Similarly, Vô transported listeners to far-off lands in ‘Adrift’. She joined the quartet with the Vietnamese dàn bàu, a one-string zither. Inspired by a Vietnamese idiom of resilience passed down by her grandparents, this work evoked a deeply personal tone that, at times, slid into a jazz-like dream and attached a captivating, stylish aesthetic to a serious tone. Vô clearly knew how to guide each instrumental voice, either into a shining central focus or blended back into a supportive role.
The rest of the works took their own turns and did not respond in any significant way to the others. Mary Kouyoumdjian’s ‘I Haven’t the Words’ had the most satisfying structure and evocative expression. Originally improvised on piano in response to George Floyd’s death, Kronos asked her to transform it into a quartet. She refers to it as a ‘journal entry’. It digs into the soul – the passages move around together in register, shortening or broadening in rhythmic unison, to evoke deep questioning, lost ruminating and, ultimately, sorrow. (This work tragically had its New York Premiere a mere hour from the release of the brutal video of Tyre Nichols’ arrest.)
Aftab Darvishi’s ‘Daughters of Sol’, inspired by an Ahmad Shamlou poem, began with promise. She used an interesting slippage of sounds and created a bittersweet mood of curiosity and melancholy, but the work was still looking for its center. Similarly, Mazz Swift’s ‘She Is A Story, Herself’ – about the writer Andrea Lunsford – began with distinctive energy powered by pizzicatos, slides and bold ricochets.
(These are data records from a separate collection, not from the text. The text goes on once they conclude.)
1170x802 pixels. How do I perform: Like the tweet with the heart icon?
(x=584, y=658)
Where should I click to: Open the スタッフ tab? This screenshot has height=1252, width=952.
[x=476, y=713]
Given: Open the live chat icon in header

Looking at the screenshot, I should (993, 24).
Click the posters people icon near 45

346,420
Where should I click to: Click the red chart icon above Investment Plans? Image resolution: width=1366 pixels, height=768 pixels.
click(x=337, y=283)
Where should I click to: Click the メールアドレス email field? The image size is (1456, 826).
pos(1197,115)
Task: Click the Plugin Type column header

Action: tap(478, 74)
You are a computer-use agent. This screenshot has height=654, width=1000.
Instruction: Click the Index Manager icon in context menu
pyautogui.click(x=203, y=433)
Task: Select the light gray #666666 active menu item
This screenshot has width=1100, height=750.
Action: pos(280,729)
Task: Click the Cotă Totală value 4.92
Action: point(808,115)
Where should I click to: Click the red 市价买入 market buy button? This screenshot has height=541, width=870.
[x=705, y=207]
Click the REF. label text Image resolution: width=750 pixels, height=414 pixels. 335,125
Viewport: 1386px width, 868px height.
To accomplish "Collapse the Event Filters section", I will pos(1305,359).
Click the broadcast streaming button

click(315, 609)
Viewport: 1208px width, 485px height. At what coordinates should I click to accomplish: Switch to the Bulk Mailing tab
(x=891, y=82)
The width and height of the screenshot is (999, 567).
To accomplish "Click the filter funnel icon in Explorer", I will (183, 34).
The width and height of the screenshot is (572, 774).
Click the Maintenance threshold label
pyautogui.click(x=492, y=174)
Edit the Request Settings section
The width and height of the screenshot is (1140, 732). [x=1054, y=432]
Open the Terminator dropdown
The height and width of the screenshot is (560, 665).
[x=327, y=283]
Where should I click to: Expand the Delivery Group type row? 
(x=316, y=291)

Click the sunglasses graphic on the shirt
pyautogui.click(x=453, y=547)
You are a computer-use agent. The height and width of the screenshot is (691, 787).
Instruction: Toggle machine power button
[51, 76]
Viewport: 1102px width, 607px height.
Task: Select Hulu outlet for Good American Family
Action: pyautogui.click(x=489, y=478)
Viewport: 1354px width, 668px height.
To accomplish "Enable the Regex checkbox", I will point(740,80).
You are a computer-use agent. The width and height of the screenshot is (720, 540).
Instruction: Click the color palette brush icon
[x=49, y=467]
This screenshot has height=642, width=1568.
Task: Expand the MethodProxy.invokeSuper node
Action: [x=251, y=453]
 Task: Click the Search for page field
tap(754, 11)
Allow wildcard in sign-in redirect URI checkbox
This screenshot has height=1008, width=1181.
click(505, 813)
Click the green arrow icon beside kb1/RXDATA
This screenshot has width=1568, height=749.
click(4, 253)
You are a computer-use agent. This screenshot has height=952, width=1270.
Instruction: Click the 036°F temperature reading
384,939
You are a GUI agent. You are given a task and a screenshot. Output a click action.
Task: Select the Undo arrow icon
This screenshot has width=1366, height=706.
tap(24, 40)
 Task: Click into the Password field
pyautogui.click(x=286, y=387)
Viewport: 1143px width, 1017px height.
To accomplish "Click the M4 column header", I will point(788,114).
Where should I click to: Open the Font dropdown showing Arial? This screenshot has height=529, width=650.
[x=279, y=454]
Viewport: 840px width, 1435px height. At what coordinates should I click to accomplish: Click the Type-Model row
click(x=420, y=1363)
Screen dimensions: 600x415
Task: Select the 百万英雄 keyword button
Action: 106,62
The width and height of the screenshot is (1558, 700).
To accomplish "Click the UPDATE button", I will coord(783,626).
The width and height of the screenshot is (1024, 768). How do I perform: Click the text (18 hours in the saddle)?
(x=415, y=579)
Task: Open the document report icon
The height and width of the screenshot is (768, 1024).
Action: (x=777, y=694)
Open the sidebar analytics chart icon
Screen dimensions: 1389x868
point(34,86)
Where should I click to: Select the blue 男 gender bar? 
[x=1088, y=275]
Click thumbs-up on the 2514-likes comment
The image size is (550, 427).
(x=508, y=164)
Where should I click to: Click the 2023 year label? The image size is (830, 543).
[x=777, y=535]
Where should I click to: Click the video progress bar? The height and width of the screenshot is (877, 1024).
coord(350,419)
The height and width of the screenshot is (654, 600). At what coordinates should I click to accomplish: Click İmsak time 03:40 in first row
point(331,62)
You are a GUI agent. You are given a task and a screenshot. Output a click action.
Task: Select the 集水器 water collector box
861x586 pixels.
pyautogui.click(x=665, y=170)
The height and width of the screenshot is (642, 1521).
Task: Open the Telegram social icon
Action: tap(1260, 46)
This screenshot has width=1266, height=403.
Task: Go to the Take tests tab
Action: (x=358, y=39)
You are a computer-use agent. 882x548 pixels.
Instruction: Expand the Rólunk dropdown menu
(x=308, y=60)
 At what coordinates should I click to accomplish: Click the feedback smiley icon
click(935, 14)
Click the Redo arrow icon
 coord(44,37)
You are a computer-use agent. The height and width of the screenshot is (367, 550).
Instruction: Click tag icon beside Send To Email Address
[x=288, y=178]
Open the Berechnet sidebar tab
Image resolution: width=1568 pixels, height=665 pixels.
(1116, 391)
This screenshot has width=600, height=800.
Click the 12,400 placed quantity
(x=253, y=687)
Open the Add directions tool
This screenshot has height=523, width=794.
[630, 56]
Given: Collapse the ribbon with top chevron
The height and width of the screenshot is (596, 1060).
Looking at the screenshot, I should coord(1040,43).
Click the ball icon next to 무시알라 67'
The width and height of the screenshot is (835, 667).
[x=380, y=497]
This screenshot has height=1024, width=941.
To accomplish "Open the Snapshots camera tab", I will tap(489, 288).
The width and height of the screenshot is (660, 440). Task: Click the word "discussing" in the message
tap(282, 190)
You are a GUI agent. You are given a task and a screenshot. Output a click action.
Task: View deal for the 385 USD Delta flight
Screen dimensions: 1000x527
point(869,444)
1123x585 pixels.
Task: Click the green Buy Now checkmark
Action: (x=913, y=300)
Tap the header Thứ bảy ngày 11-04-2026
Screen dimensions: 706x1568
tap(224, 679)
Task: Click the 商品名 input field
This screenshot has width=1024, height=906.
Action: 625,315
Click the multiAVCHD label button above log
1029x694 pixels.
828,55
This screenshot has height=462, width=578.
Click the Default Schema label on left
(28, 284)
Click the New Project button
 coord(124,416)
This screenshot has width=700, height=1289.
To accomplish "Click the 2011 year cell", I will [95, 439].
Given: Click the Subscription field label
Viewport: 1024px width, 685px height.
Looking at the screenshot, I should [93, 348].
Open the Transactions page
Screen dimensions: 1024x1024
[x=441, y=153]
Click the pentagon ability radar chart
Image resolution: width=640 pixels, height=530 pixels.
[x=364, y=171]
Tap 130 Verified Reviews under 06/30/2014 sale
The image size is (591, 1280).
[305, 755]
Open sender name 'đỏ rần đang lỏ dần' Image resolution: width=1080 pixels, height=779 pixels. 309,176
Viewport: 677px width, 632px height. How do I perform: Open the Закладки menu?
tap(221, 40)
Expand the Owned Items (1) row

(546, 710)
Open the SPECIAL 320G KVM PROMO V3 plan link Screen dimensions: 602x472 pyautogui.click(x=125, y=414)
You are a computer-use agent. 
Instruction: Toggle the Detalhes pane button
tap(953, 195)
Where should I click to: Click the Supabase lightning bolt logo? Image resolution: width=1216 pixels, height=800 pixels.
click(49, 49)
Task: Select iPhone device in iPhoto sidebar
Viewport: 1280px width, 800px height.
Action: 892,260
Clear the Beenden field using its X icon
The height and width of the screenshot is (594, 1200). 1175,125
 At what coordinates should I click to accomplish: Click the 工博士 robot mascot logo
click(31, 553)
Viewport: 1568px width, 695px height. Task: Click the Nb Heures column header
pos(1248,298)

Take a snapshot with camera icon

It played out episodically, which I found unexpected, and also begged for a sense of thematic core.
A nod to more ‘traditional’ avant-garde, as one might call it now, came from Eiko Otake’s ‘eyes closed’ and the final work of the evening, ‘ZonelyHearts’ by Nicole Lizée. Otake’s work was more of a ‘happening’, and the instrumentation – cello only – felt forced. Otake and the others crinkled, crumpled and ripped huge pieces of white tissue paper in a movement choreography, mostly molding sublime, cloud-like shapes in the air. This created a continuous and pleasantly analog, static-like sound. However, the interlude seemed out of place, and then became awkwardly dramatic as it ended in screams and scraping cello improvisations.
Lizée’s ZonelyHearts also verged on a 1950’s downtown-style happening in this nod to The Twilight Zone by Rod Serling, whom we hear repeating ‘The only way out is through’ in voiceover. With quirky cardboard TVs and old telephones on stage, it pulled the concept of a ‘prepared piano’ work, but for quartet, along with DJ-like samplings interspersed. While playful and conceptually interesting at moments, it read as a work-in-progress in need of refining – both in composition and between ensemble players.
But, never mind. The total sum of the evening was memorable and offered much worth revisiting. Being able to look down upon the stage and see each musician’s process was truly special, particularly with such a varied set of works. Finally, before Harrington bade us farewell in that deeply calming voice, the quartet performed a landmark work for an encore – Laurie Anderson’s ‘Everything is Floating’. It was gorgeous.
Daniele Sahr
Sounds like it was an amazing performance!